In May, Google announced that, for more than three years — in more than 30 countries — it had been “mistakenly collecting” personal data from open Wi-Fi networks as its vehicles roamed the streets taking photos for its Street View mapping service. At the time, Google said that the data could include e-mail messages, passwords, or Web site visits. There was an uproar and data protection officials from numerous countries began investigating the online services giant’s actions. In June, Google told US lawmakers in a letter that it had been collecting data from residential Wi-Fi networks without the knowledge or consent of consumers while its Street View cameras took photos for the mapping service. Last month, the U.S. Federal Trade Commission announced that it has closed an investigation into possible privacy breaches by Google’s Street View. The company had pledged to stop gathering consumers’ e-mail, passwords and other personal data.
The Guardian reports:
The information commissioner, Christopher Graham, rejected calls to inflict a financial penalty on Google, but said the company must sign an undertaking to ensure data protection breaches do not happen again or it will face further enforcement action.

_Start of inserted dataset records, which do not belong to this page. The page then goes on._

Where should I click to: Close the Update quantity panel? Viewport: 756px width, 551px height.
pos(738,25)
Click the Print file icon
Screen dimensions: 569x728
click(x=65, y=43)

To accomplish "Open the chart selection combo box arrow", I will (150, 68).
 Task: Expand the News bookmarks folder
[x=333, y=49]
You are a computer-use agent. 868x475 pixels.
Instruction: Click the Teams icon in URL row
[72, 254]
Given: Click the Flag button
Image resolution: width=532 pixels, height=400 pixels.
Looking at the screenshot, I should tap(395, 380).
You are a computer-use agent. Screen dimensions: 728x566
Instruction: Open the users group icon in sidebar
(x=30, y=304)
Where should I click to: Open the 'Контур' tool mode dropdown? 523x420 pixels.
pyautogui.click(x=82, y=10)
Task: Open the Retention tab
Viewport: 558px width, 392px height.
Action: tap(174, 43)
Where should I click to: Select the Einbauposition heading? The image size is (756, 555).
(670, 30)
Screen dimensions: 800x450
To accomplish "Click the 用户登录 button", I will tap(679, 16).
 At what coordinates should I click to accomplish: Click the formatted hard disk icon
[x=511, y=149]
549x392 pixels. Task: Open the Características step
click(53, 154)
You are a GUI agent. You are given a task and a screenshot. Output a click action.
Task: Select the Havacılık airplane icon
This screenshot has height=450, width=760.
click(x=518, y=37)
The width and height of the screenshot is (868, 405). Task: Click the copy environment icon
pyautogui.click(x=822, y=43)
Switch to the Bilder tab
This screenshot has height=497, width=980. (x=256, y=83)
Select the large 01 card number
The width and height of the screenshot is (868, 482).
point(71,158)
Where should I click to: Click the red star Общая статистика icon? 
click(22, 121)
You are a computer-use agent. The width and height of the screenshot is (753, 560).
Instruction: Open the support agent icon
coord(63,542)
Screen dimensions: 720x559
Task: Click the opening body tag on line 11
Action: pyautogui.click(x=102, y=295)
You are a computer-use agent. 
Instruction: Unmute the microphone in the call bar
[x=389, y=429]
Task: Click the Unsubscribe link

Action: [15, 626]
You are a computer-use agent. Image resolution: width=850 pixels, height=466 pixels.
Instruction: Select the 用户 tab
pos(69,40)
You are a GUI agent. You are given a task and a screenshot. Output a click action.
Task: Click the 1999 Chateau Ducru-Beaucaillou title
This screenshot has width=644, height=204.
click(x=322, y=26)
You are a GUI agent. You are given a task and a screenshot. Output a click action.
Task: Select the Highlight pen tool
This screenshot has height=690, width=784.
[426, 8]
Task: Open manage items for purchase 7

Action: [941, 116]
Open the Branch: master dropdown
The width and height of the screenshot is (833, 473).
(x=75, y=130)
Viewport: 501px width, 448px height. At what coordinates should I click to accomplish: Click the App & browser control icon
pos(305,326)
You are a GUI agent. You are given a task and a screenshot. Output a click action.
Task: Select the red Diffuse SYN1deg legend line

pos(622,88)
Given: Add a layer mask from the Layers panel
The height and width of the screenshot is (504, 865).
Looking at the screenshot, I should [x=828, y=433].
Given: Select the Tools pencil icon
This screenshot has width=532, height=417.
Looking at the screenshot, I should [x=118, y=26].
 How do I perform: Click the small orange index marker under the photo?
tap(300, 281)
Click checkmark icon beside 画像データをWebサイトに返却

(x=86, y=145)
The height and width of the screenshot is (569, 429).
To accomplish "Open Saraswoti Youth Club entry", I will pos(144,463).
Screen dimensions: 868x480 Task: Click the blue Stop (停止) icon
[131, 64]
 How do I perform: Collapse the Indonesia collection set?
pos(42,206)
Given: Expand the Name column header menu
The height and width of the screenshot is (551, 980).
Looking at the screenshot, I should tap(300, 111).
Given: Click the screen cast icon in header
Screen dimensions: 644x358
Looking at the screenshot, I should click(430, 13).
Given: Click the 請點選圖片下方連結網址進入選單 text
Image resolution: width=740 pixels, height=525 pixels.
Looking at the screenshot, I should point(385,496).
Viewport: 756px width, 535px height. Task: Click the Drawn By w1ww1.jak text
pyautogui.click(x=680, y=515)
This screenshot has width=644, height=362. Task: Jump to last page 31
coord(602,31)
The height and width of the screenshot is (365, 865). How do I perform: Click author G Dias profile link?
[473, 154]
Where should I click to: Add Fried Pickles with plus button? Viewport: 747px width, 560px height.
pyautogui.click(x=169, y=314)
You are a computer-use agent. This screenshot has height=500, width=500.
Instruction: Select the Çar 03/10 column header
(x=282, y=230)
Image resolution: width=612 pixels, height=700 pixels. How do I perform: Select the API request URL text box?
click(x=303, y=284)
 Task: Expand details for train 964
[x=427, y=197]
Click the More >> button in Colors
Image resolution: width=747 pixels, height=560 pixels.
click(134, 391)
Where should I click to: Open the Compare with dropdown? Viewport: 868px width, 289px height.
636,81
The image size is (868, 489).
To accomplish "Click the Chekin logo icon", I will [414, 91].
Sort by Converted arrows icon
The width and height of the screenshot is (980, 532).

Google has also been ordered to delete the data it collected from users’ Wi-Fi networks by its Street View cars once legally cleared to do so. The culture minister, Ed Vaizey, last week announced the Metropolitan police had dropped its investigation into the breaches. […]
He added that the technology giant would now be subject to an official audit of its data protection practices in the UK. […]
Privacy campaigners reacted angrily to the ICO’s decision not to impose a financial penalty on Google, warning that it could now be open-season for internet businesses to breach users’ privacy.
Alex Deane, director of campaign group Big Brother Watch, told the Guardian: “Google should have been fined at the highest possible level. The information commissioner’s failure to take action is disgraceful.